» PROBLEM TO WORK ON: Exactly reproduce the line that contains "Click the red" and all lines after it in the entries below, through the very last line.

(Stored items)
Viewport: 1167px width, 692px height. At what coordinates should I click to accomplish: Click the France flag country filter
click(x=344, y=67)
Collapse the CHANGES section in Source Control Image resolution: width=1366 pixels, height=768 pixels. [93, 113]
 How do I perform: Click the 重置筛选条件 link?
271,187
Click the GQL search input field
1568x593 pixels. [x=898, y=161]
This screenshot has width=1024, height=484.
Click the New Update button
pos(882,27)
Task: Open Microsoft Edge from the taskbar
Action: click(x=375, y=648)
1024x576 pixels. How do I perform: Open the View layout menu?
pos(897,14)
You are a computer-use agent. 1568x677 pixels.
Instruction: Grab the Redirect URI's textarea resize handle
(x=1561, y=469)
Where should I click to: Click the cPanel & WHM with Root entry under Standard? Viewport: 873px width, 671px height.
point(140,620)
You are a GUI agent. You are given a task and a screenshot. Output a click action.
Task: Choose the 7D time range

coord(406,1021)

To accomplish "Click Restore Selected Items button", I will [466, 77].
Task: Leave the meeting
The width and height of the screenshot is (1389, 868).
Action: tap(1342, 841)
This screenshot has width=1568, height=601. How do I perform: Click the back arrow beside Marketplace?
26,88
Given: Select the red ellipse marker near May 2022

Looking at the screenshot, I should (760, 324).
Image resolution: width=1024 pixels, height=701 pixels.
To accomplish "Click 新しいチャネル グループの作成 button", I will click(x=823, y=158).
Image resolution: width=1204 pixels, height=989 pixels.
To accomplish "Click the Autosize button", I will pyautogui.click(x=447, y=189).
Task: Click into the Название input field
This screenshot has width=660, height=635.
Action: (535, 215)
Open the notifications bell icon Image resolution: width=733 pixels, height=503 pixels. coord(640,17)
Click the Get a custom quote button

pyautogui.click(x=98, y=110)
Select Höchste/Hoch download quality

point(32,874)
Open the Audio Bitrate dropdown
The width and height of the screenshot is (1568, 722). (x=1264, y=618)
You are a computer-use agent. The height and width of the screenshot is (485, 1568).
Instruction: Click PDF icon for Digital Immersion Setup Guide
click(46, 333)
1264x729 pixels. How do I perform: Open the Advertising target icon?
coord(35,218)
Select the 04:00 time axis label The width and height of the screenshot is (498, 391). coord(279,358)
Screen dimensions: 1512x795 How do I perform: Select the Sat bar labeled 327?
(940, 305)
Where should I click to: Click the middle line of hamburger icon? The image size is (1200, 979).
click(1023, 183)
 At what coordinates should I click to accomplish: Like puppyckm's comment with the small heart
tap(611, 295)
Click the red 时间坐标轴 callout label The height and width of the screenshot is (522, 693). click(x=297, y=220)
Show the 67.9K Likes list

» TASK RESPONSE:
Click the red 时间坐标轴 callout label The height and width of the screenshot is (522, 693). click(x=297, y=220)
Show the 67.9K Likes list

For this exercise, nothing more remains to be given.